Задорожний пожал плечами, и принялся равнодушно жевать сало с хлебом.
– Погоди, Никанор, – вмешался Павел. – Во-первых, салагам положено, а во-вторых, я его послал, я его в случае чего и прикрою. Он нам купил, что нам надо было, но и свои, с его призыва, скинулись. Так что, всем хорошо. У нас порядки идиотские; в увольнительные не отпускают во избежание пьянок и ЧП.
Хмель пошел по жилам, нервы размякли. Никанор принялся разливать по второй. Лаук серьезно проговорил:
– Котофеичу не наливай. Он пьяный дурной…
– Что, правда? – изумился Задорожний.
– Конечно, – серьезно проговорил Лаук, нарезая колбасу ломтями. – Прошлый раз Никанор ему на палец в стакане налил, так он три часа по казарме носился, на всех кидался. Командир за ним с пистолетом бегал. Думал, сбесился.
Лаук сунул Котофеичу в пасть добрый шмат колбасы. Сквасив брезгливую физиономию, кот из вежливости сжевал ломоть. После чего из любопытства сунул нос в стакан Павла. Павел подхватил стакан, сказал:
– Еще чего… Потом штаны зашивай после твоих когтей…
Похоже, хохлы поверили, что кот – законченный алкаш. Котофеич не обиделся, прилег на плащ-палатке, равнодушно глядя желтыми глазищами на сало и колбасу. Он давно уже отвык от цивилизованной пищи.
Задорожний спросил:
– Кто сало солил?
– Я, – мотнул большим, размякшим и раскрасневшимся лицом Никанор.
– Что, в расположении есть свинарник?
– А как же. И свиней взвод… – проворчал Лаук. – Если роту не считать…
– Ладно. Если старшина будет колоть свинью, засолю сало по-хохляцки.
Никанор разлил по третьей. В голове у Павла уже основательно шумело, веки отяжелели, давала о себе знать бессонная ночь. Осушив стакан, Кузьменко мечтательно проговорил:
– Осенью в отпуск бы съездить…
– Ага, съездишь… – саркастически засмеялся Лаук. – В наших ротах только стукачи в отпуска ездят.
– Ну уж, ты ляпнешь… – еле ворочая непослушным языком, проворчал Павел.
– А что?! – Сашка резко повернулся к Павлу. – Помнишь из того весеннего призыва Ваньку Голынского? Почему он два раза за службу в отпуск ездил, а дембельнулся сержантом, хоть и просидел почти год на кухне поваром? А мы с тобой, операторы первого класса, ни разу даже в увольнении не были.

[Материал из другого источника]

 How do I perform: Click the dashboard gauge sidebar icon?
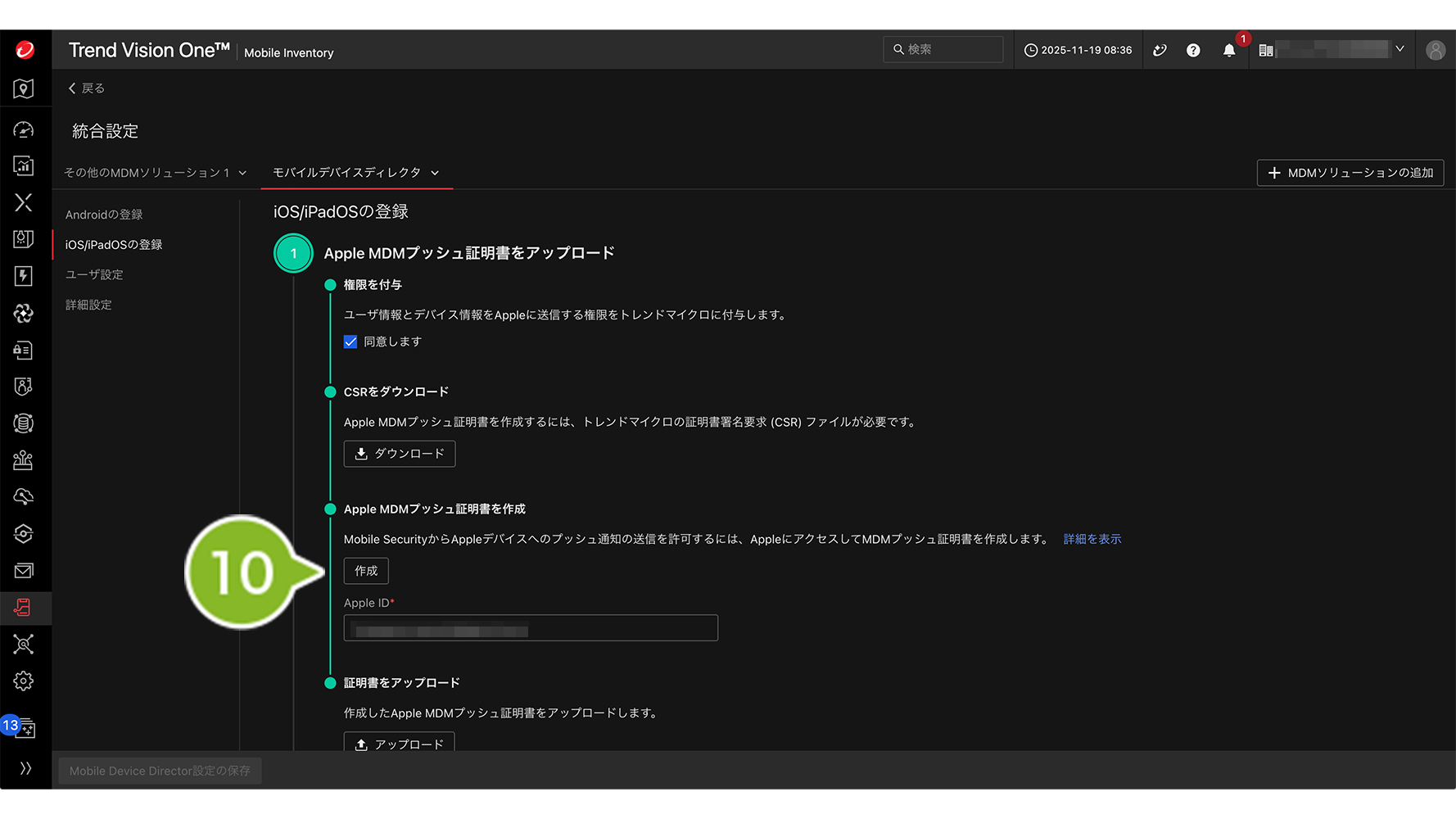[x=24, y=129]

Павел пожал плечами. Вспоминать Голынского ему было противно.
– Можно и по-другому в отпуск съездить, – пожал округлыми плечами Кузьменко. – Тут вокруг расположения проволока чисто символически натянута…
– Ага, – ухмыльнулся Никанор, – и диверсанты со шпионами стаями шастают… Наши станции, даже когда новыми были, ни одному шпиону нафиг не были нужны. А теперь и подавно.
– При чем тут шпионы? – заговорщицки хихикнул Кузьменко. – Забредет какой-нибудь пьяный гражданский… Как по уставу положено? Первый выстрел в воздух, второй, если нарушитель не останавливается, в него. А можно наоборот… Как потом что докажут?
Лаук коротко хохотнул:
– Верно говорят: бодливой корове Бог рогов не дает. У нас патрульные ходят с пустыми карабинами. Так что, придется тебе палить из лука репчатого…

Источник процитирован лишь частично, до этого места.